卷积神经网络被广泛应用在图像分类、目标检测等视觉任务中,并取得了巨大的成功。然而,卷积神经网络通常需要较大的运算量和内存占用,在嵌入式设备等资源受限的环境中受到限制,因此需要进行网络压缩。
轻量级网络设计是网络压缩的一种方法,旨在设计计算复杂度更低的网络结构。 从结构的角度考虑,卷积层提取的特征存在冗余,可以设计特殊的卷积操作,减少卷积操作的冗余,从而减少计算量。 从计算的角度,模型推理过程中存在大量乘法运算,而乘法操作(相比于加法)对于目前的硬件设备不友好,可以对乘法运算进行优化,也可以减少计算量。
本文目录:
- 设计特殊的卷积
- 寻找乘法的替代
1. 设计特殊的卷积
一个标准的$3\times 3$卷积层表示如下:
class VanillaConv(nn.Module):
"""(convolution => [BN] => [ReLU])"""
def __init__(
self, in_channels, out_channels,
kernel_size=3, stride=1, padding=1, groups=1,
bn=True, relu=True
):
super().__init__()
self.vanilla_conv = nn.Sequential(
nn.Conv2d(in_channels, out_channels,
kernel_size=kernel_size, stride=stride, padding=padding, groups=groups),
)
if bn:
self.vanilla_conv.add_module('batchnorm', nn.BatchNorm2d(out_channels))
if relu:
self.vanilla_conv.add_module('relu', nn.ReLU(inplace=True))
def forward(self, x):
return self.vanilla_conv(x)
下面介绍一些特殊设计的卷积神经网络:
轻量级网络 | 卷积层 | 特殊结构 |
---|---|---|
SqueezeNet | 标准卷积 | Fire模块 |
SqueezeNext | 标准卷积 | 分离卷积($3\times 1+1\times 3$) |
MobileNet | 深度可分离卷积 | 深度(depth-wise)卷积, 逐点(point-wise)卷积 |
MobileNetV2 | 深度可分离卷积 | 线性瓶颈(linear bottleneck), 倒残差(inverted residual) |
MobileNetV3 | 深度可分离卷积 | 通道注意力机制(SENet), 神经结构搜索(NAS) |
ShuffleNet | 组卷积+深度卷积 | 通道打乱(channel shuffle) |
ShuffleNet V2 | 标准卷积+深度卷积 | 通道拆分(channel split), 通道打乱(channel shuffle) |
IGCNet | 组卷积 | 交错组卷积(overleaved group conv) |
IGCV2 | 组卷积 | 交错结构化稀疏卷积(overleaved structured sparse conv) |
ChannelNet | 深度卷积+组卷积+通道卷积 | 组通道卷积, 深度可分离通道卷积, 卷积分类层 |
EfficientNet | MBConv(即MobileNetV3) | 复合缩放(compound scaling) |
EfficientNetV2 | Fused-MBConv | 渐进训练 |
GhostNet | Ghost模块 | Ghost BottleNeck |
MicroNet | 微因子卷积 | 微因子(micro-factorized)深度卷积和逐点卷积 |
CompConv | 分治卷积 | - |
⚪ SqueezeNet:使用Fire模块代替普通卷积
class Fire(nn.Module):
"""
(1x1 convolution => [BN] => ReLU
=> 1x1+3x3 convolution => [BN] => ReLU)
"""
def __init__(self, in_channels, out_channels):
super().__init__()
self.e1x1 = out_channels//2
self.e3x3 = out_channels-self.e1x1
self.s1x1 = out_channels//4
self.squeeze = VanillaConv(in_channels, self.s1x1, kernel_size=1, padding=0)

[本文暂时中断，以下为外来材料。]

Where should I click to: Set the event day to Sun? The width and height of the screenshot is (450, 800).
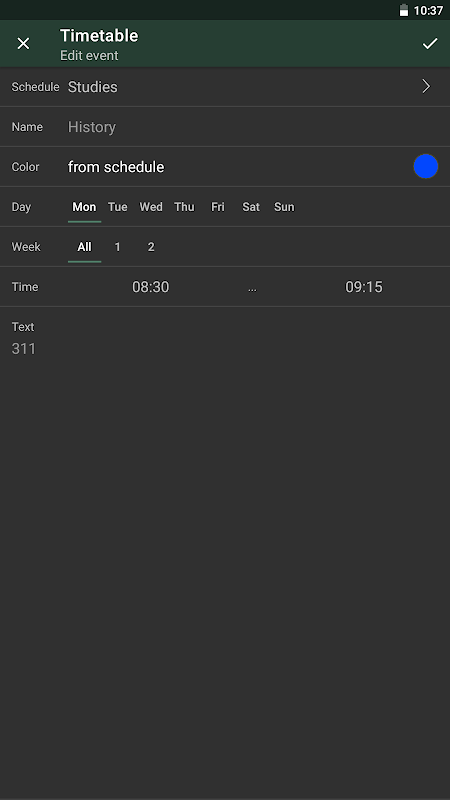284,207
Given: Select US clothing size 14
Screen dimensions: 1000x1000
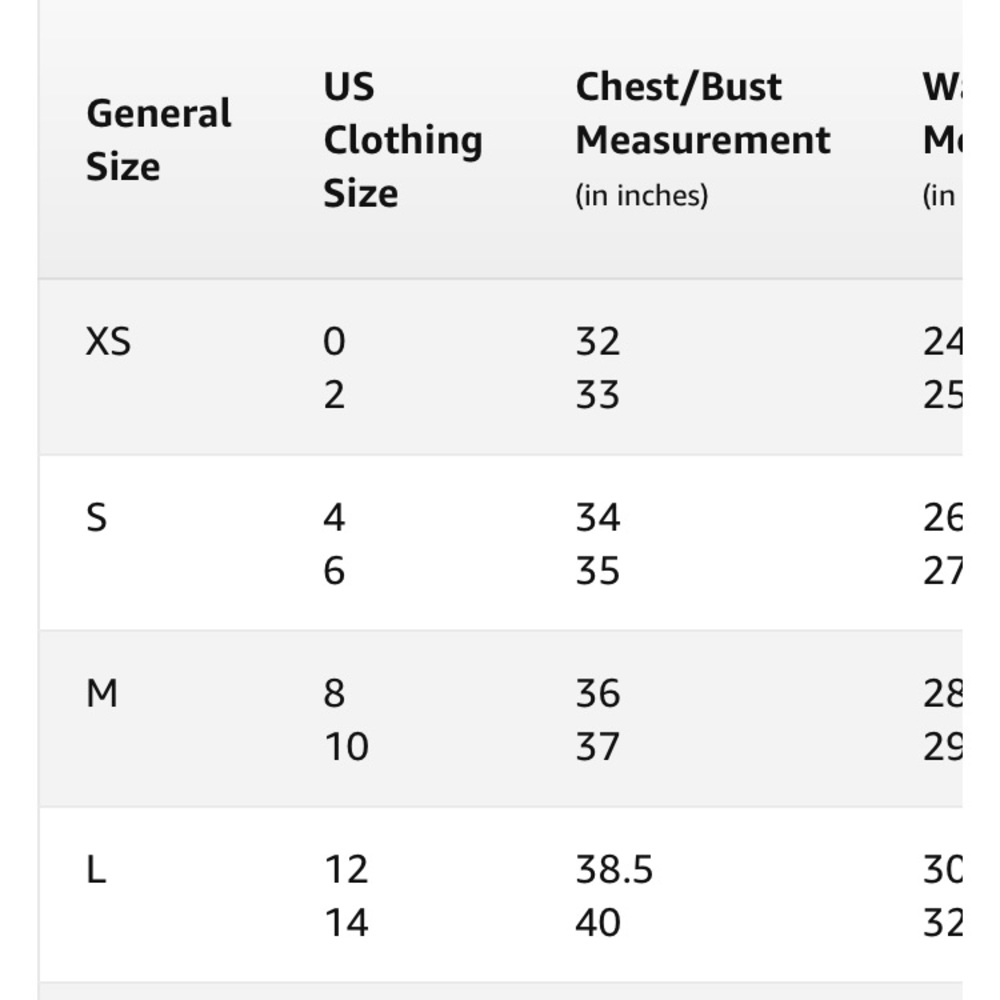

self.expand1x1 = nn.Conv2d(self.s1x1, self.e1x1, kernel_size=1, padding=0)
self.expand3x3 = nn.Conv2d(self.s1x1, self.e3x3, kernel_size=3, padding=1)
self.tail = nn.Sequential(nn.BatchNorm2d(out_channels), nn.ReLU(inplace=True))
def forward(self, x):
s = self.squeeze(x)
e1 = self.expand1x1(s)
e2 = self.expand3x3(s)
e = torch.cat([e1,e2],1)
return self.tail(e)
⚪ SqueezeNext:使用分离卷积构造标准卷积块
class SqNxt(nn.Module):
"""
(1x1 convolution => [BN] => ReLU
=> 1x1 convolution => [BN] => ReLU
=> 3x1 convolution => [BN] => ReLU
=> 1x3 convolution => [BN] => ReLU
=> 1x1 convolution => [BN] => ReLU)
"""
def __init__(self, in_channels, out_channels):
super().__init__()
print(in_channels)
self.sqnxt = nn.Sequential(
VanillaConv(in_channels, in_channels//2, kernel_size=1, padding=0),
VanillaConv(in_channels//2, in_channels//4, kernel_size=1, padding=0),
VanillaConv(in_channels//4, in_channels//2, kernel_size=(3,1), padding=(1,0)),
VanillaConv(in_channels//2, in_channels//2, kernel_size=(1,3), padding=(0,1)),
VanillaConv(in_channels//2, out_channels, kernel_size=1, padding=0)
)
if in_channels != out_channels:
self.shortcut = nn.Sequential(nn.Conv2d(in_channels, out_channels, kernel_size=1, padding=0))
else:
self.shortcut = nn.Sequential()
def forward(self, x):
return self.sqnxt(x)+self.shortcut(x)
⚪ MobileNet:使用深度可分离卷积(Depthwise Separable Conv)代替普通卷积
class DSConv(nn.Module):
"""
(depthwise convolution => [BN] => ReLU6
=> 1x1 convolution => [BN] => ReLU6)
"""
def __init__(self, in_channels, out_channels):
super().__init__()
self.depthwise_separable_conv = nn.Sequential(
VanillaConv(in_channels, in_channels, kernel_size=3, padding=1, groups=in_channels), # 此处激活函数为 nn.ReLU6(inplace=True)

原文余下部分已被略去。